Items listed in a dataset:
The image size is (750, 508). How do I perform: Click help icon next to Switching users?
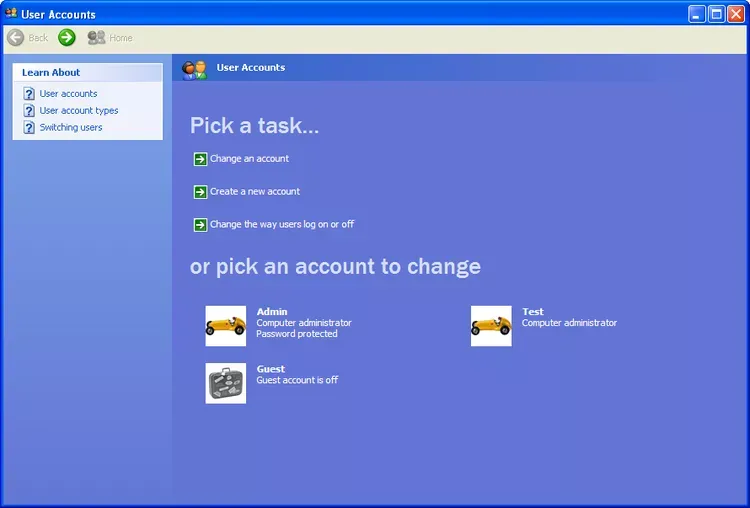(29, 128)

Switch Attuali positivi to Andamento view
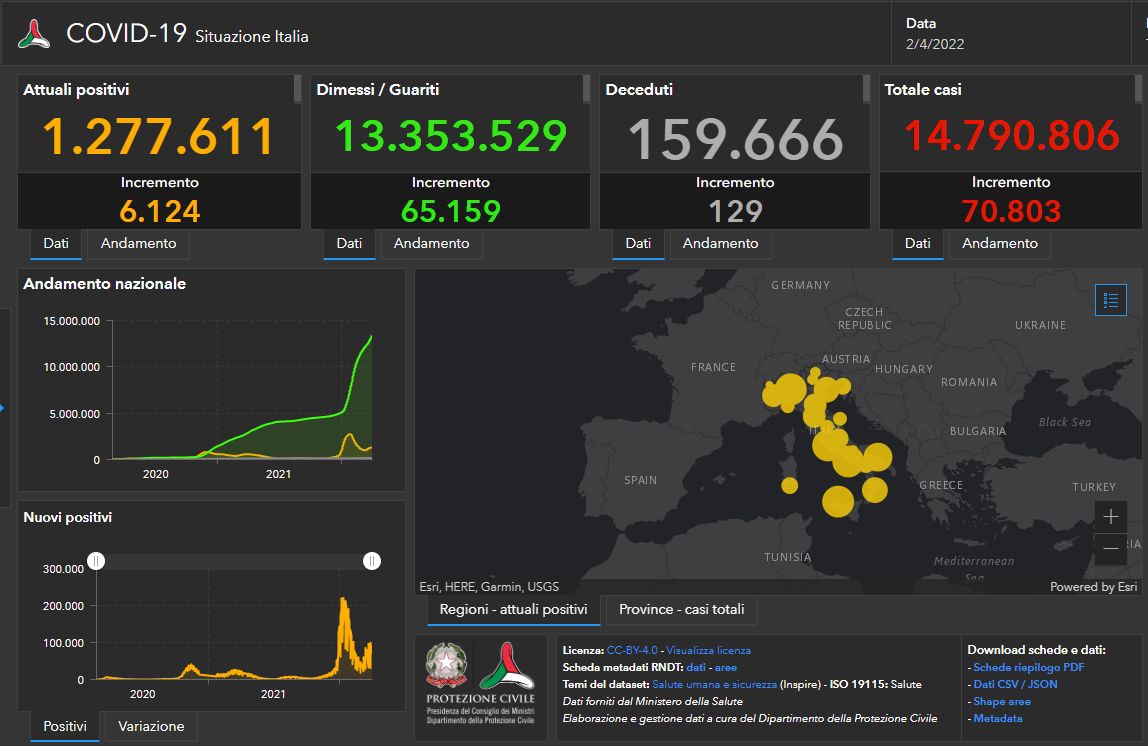[x=138, y=243]
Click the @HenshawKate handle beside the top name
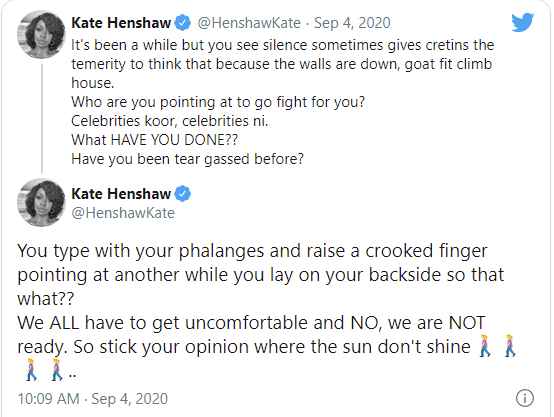This screenshot has width=554, height=417. 249,23
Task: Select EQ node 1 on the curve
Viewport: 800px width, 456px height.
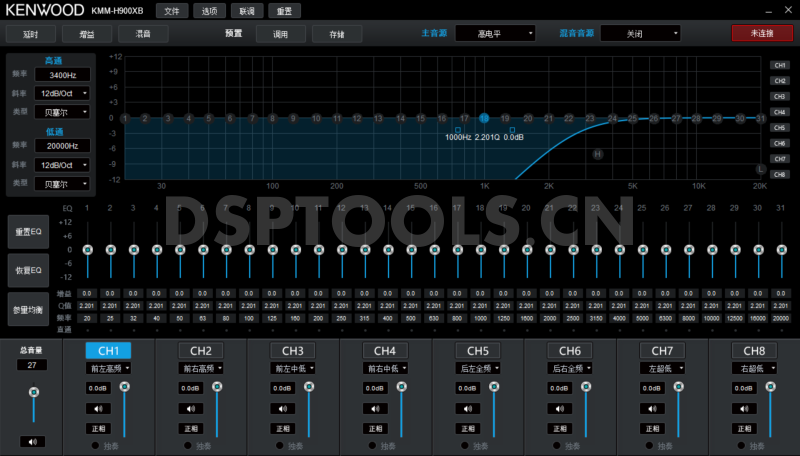Action: (x=125, y=118)
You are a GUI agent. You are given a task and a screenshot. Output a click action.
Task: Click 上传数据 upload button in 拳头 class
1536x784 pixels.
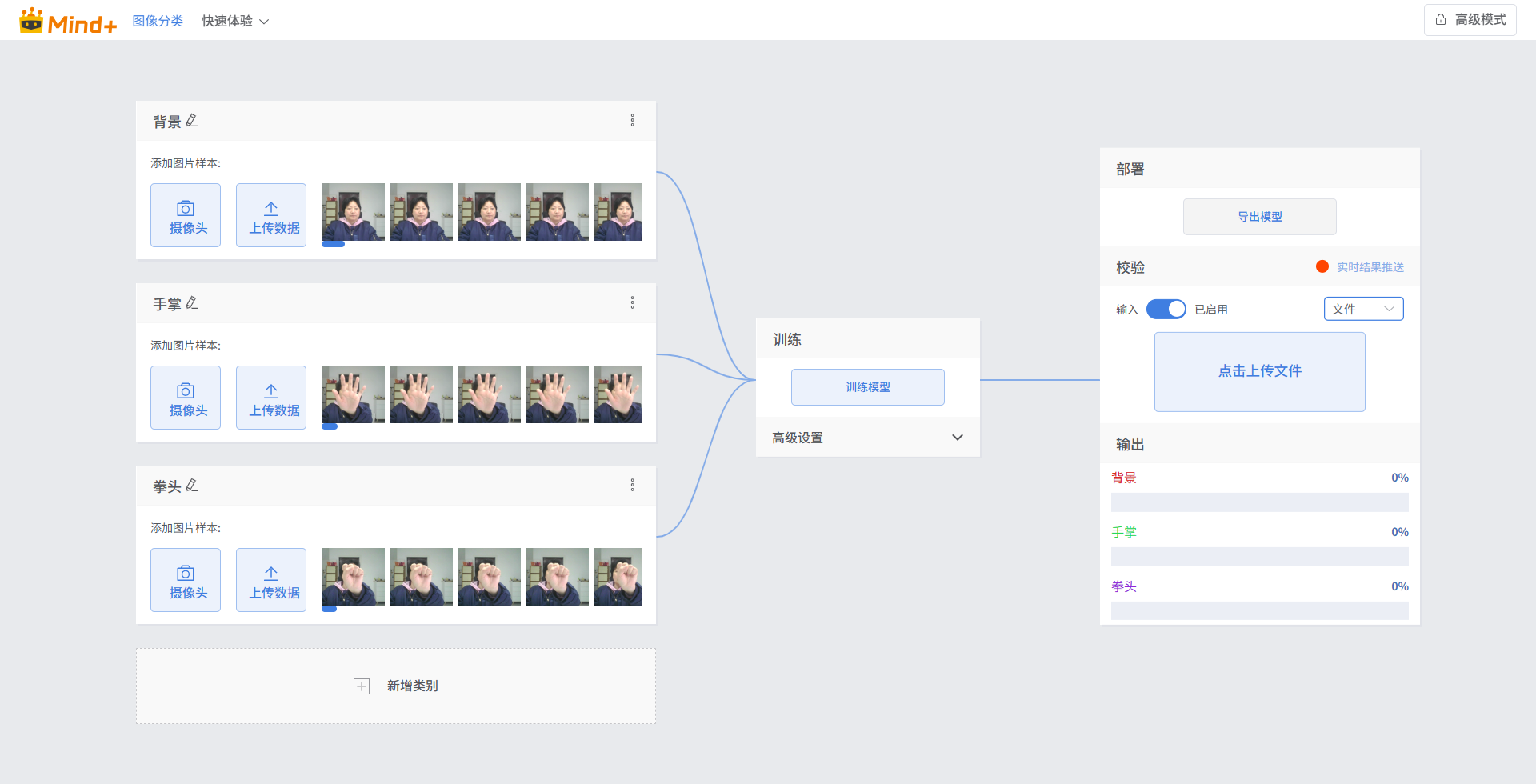pyautogui.click(x=271, y=580)
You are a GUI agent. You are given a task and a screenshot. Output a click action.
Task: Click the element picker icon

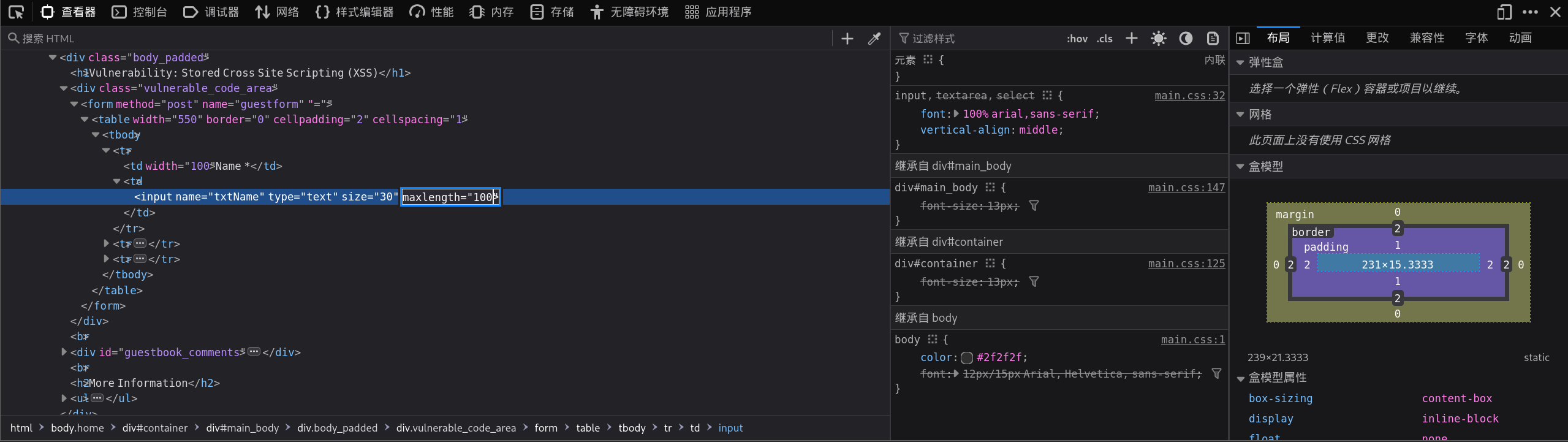click(17, 12)
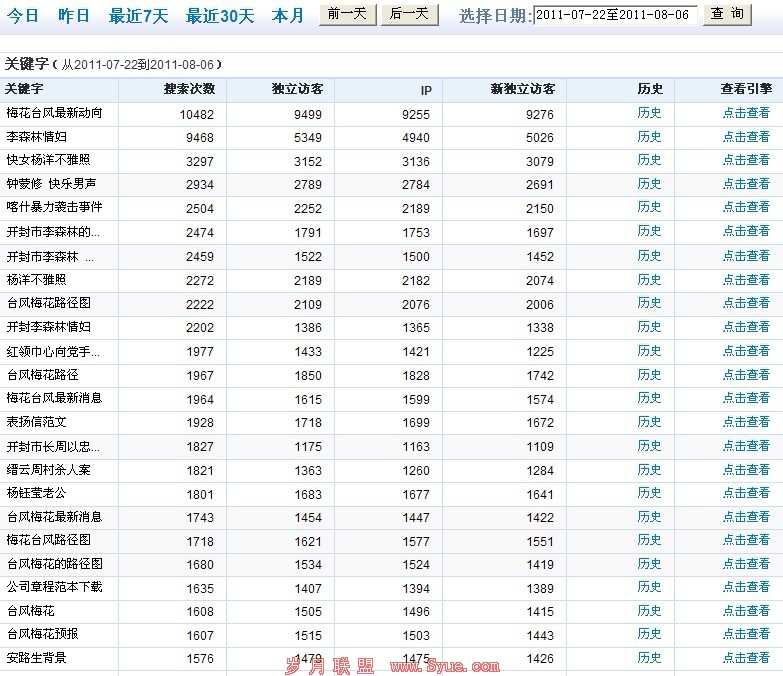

Task:
Return every line above exactly, omitting images.

Final answer:
The image size is (750, 508). How do I perform: Click help icon next to Switching users?
(29, 128)

Switch Attuali positivi to Andamento view
[x=138, y=243]
Click the @HenshawKate handle beside the top name
This screenshot has width=554, height=417. 249,23
Task: Select EQ node 1 on the curve
Viewport: 800px width, 456px height.
Action: (x=125, y=118)
You are a GUI agent. You are given a task and a screenshot. Output a click action.
Task: Click 上传数据 upload button in 拳头 class
1536x784 pixels.
pyautogui.click(x=271, y=580)
You are a GUI agent. You are given a task and a screenshot. Output a click action.
Task: Click the element picker icon

click(17, 12)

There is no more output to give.